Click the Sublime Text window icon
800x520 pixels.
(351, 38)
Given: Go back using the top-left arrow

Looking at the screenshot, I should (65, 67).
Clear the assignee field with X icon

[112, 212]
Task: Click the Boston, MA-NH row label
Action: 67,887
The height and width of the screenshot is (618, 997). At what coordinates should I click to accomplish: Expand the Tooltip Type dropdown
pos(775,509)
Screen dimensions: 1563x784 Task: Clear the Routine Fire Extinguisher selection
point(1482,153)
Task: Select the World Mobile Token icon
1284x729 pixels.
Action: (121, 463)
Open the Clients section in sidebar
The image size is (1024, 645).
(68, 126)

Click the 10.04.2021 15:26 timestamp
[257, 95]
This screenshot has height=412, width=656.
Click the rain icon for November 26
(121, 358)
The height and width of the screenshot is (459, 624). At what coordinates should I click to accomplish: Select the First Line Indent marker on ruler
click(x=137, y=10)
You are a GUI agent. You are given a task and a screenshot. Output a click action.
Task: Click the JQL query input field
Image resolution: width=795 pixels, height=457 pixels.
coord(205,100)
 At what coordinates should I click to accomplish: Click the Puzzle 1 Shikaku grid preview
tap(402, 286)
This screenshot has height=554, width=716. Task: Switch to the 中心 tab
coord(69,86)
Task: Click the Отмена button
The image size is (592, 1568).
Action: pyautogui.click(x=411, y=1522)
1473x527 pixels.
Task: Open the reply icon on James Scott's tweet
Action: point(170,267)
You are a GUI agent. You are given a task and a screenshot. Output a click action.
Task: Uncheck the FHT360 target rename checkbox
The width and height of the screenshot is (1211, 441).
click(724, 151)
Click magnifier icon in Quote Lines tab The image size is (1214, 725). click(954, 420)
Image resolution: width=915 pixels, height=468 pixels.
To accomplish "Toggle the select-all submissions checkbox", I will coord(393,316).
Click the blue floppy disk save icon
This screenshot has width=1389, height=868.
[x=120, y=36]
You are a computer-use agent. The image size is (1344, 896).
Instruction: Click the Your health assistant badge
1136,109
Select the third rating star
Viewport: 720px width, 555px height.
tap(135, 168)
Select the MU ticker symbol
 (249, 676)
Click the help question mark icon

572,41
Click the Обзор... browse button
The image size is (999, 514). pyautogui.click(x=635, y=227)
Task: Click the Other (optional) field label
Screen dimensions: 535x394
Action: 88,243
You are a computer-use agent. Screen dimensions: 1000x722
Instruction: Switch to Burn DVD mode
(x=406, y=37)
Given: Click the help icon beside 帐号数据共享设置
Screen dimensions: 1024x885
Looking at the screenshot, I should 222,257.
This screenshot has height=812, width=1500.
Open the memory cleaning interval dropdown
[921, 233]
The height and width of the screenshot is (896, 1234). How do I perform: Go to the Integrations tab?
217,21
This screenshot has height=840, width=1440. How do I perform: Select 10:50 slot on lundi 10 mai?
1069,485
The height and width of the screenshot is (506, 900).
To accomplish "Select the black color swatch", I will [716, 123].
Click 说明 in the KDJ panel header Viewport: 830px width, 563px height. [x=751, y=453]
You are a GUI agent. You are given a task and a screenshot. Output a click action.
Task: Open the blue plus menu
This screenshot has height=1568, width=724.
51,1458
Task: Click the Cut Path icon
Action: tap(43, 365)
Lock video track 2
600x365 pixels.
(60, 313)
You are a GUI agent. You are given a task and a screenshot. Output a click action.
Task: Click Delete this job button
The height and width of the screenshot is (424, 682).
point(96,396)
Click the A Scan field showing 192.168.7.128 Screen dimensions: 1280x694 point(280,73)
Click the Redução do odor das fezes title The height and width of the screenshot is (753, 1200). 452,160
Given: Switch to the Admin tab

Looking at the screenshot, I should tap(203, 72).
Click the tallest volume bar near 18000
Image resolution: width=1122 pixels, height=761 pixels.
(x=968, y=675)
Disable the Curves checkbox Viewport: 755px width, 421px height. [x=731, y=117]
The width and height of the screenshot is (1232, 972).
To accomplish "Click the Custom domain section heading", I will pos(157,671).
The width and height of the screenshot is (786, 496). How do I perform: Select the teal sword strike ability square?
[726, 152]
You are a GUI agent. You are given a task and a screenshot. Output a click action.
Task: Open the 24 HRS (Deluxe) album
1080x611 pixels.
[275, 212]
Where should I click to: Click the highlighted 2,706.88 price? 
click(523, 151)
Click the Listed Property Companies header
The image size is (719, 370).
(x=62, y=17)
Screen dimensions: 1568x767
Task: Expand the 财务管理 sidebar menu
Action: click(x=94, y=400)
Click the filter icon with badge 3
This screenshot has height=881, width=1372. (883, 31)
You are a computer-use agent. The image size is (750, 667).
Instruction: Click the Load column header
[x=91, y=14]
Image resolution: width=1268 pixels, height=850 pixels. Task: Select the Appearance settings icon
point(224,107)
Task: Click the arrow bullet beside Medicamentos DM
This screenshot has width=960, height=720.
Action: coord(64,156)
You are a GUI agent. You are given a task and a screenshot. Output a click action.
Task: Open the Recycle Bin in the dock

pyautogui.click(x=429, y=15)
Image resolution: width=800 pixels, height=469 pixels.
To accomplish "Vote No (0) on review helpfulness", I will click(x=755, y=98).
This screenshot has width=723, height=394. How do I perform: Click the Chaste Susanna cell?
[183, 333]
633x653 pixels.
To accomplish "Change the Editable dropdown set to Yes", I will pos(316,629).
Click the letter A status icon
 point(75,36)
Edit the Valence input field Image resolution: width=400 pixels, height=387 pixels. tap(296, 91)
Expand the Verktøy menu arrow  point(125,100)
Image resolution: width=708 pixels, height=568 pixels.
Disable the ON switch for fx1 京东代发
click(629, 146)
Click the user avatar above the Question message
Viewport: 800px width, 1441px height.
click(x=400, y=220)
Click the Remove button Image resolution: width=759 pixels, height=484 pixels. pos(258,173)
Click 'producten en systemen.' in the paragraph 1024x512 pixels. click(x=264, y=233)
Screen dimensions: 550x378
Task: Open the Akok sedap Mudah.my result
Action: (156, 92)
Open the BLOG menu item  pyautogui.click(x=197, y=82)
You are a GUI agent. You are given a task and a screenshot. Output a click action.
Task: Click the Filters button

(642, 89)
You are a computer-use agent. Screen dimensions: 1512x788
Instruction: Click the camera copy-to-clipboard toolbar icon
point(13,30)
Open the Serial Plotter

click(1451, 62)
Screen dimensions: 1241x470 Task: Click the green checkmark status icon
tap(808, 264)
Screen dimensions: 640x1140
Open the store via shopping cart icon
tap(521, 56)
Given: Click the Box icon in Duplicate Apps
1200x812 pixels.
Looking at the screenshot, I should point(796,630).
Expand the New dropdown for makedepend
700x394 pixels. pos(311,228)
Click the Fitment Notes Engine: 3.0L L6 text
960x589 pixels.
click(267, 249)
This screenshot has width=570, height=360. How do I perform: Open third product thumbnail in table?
########
▶ [DIRECTIONS]:
Filter the listing above for lines with the word "will", and copy each one you find.

▶ [RESPONSE FOR THIS EXERCISE]:
To accomplish "Toggle the select-all submissions checkbox", I will coord(393,316).
To accomplish "Select the black color swatch", I will [716, 123].
To accomplish "Click the Custom domain section heading", I will pos(157,671).
To accomplish "Vote No (0) on review helpfulness", I will click(x=755, y=98).
To accomplish "Change the Editable dropdown set to Yes", I will pos(316,629).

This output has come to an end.